Posted by Monique Hailer, South West Florida & Southern Maryland Homes (Schooner Bay Realty., Inc. & CENTURY 21 New Millenniun) almost 9 years ago

Renee - Thanks - I'll check John out now ...

Monique - Now more than ever :)

Posted by Stephen Kappre, Helping You Home (KW Hometown) almost 9 years ago

Let's see, I have a home office and my dog is an integral part of my security system there (that's actually true) but I've never taken a dog based deduction. Perhaps I should rethink my tax strategies.

Great info. I'll pass it on to my buyers.

Posted by Julia Odom, Chattanooga Homes for Sale (Select Realty Professionals) almost 9 years ago

Julia - Glad I could help! Say "hi" to rover for me.

Posted by Stephen Kappre, Helping You Home (KW Hometown) almost 9 years ago

Steve, 

Great article. There are so many land mines in getting a mortgage completed these days. The more we inform real estate agents about these landmines, the better off we will all be! I will be posting an article shortly on another land mine that can be avoided if planned for properly.
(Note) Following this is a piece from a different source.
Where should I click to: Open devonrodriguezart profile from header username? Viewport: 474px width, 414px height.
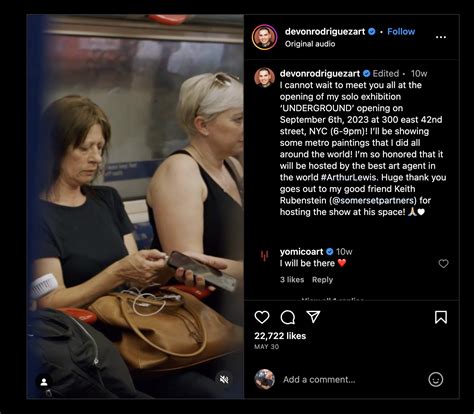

Posted by Phil Caulfield, I Get The Loans Done That The Big Banks Don't! (Guarantee Mortgage) almost 9 years ago

Steve: Thanks for the post. I too have a nightmare self-employed loan. Heavy losses, trusts, multiple tax returns. Arghhh! Not sure if I can get it approved or if it needs to be brokered to a  portfolio lender. Thanks again. This is very true!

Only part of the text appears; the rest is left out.